Purpose: The cell cycle is known to be deregulated in cancer. We therefore analyzed the expression of the cell cycle related proteins p21, p27, p16, Rb, and L-myc by immunohistochemical staining of bladder tumors. Methods: The tissue material consisted of bladder tumors from three groups of patients; group 1, 23 patients with recurrent stage Ta (non-invasive) tumors; group 2, 22 patients presenting at their first admission with T2-4 (muscle invasive) tumors; group 3, 24 patients who experienced disease progression from Ta or T1 (invasive in connective tissue) to a higher stage. By immunohistochemical staining the protein expression was compared to allelic deletions of the corresponding genes. The allelic deletions were detected by PCR-based microsatellite analyses. Results: We detected a significant reduction in the expression levels of the cell cycle related proteins p21(waf1) (P=0.002), p27(kip1) (P=0.03), Rb (P=0.00002), and L-myc (P=0.00000007) in muscle invasive tumors compared to noninvasive tumors.
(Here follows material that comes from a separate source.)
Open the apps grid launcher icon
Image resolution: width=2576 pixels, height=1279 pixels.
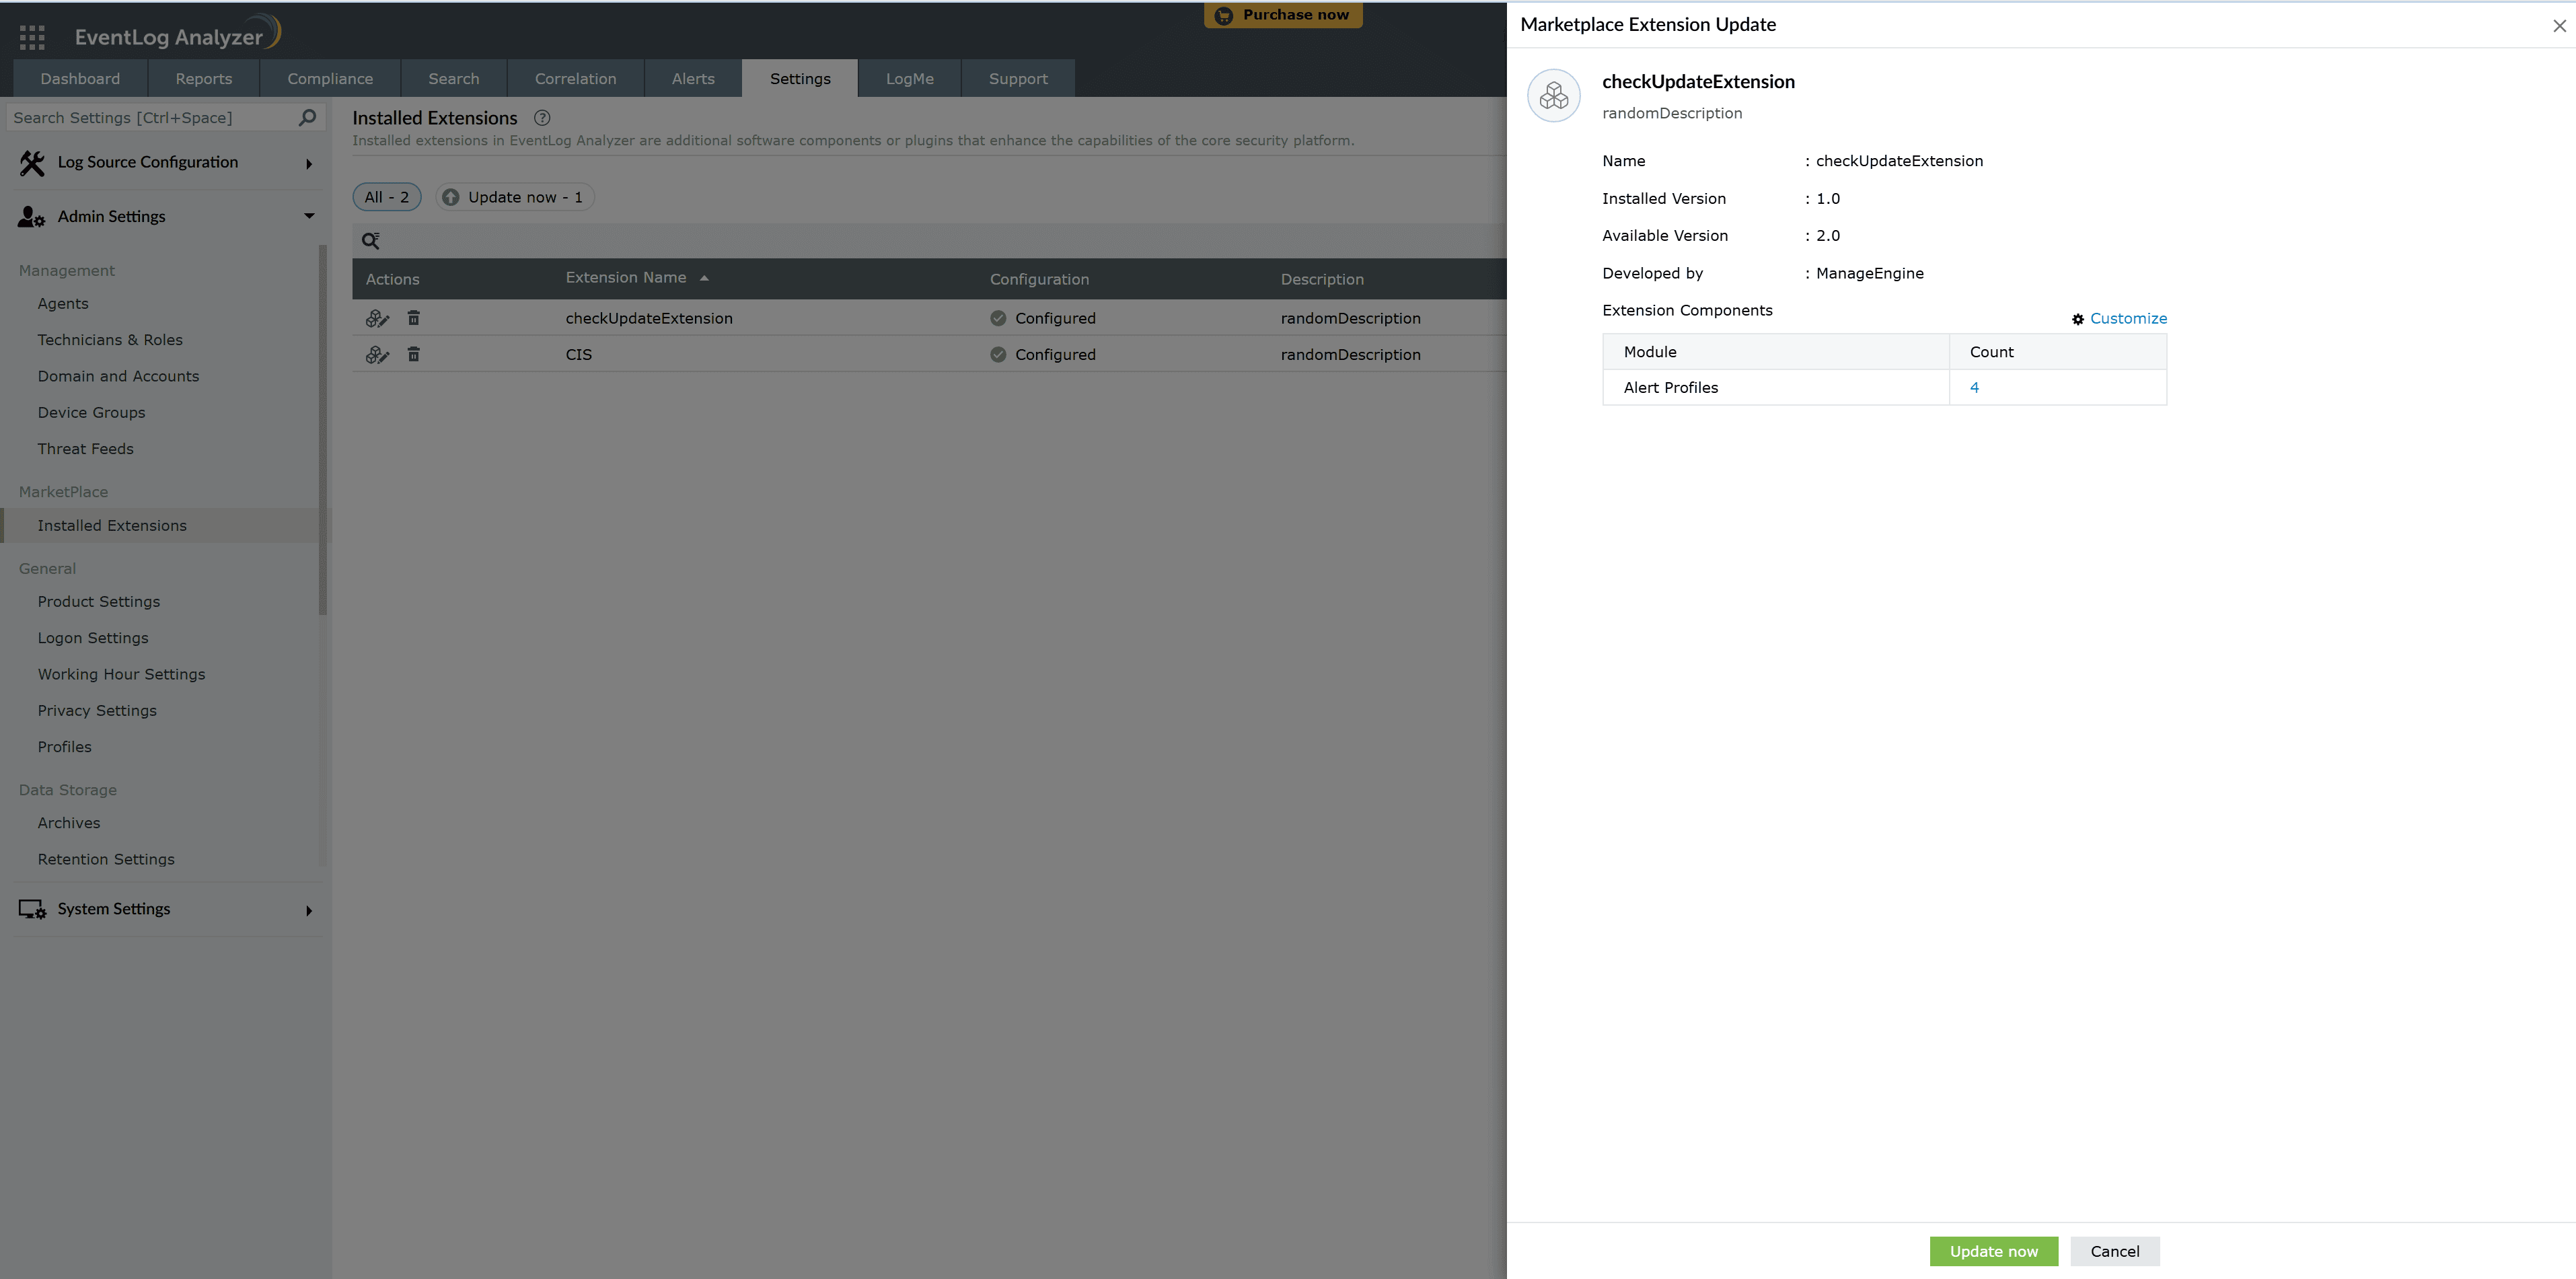click(x=32, y=37)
Tumors presenting as muscle invasive at first diagnosis had significantly lower levels of p16/CDKN2A (P=0.01) when compared to muscle invasive tumors that followed Ta or T1 precursor lesions. We found no general correlation between allelic deletion of a gene and its immunohistochemical protein expression, indicating that the remaining allele may be capable of encoding a normal or even increased protein level. Conclusions: Our results support the hypothesis that bladder tumors with invasion at first diagnosis differ from those in which invasion follow superficial tumors. This difference is reflected as a different level in cell cycle related protein expression. The data also indicate that allelic deletions of cell cycle related genes do not correlate with an altered level of protein expression.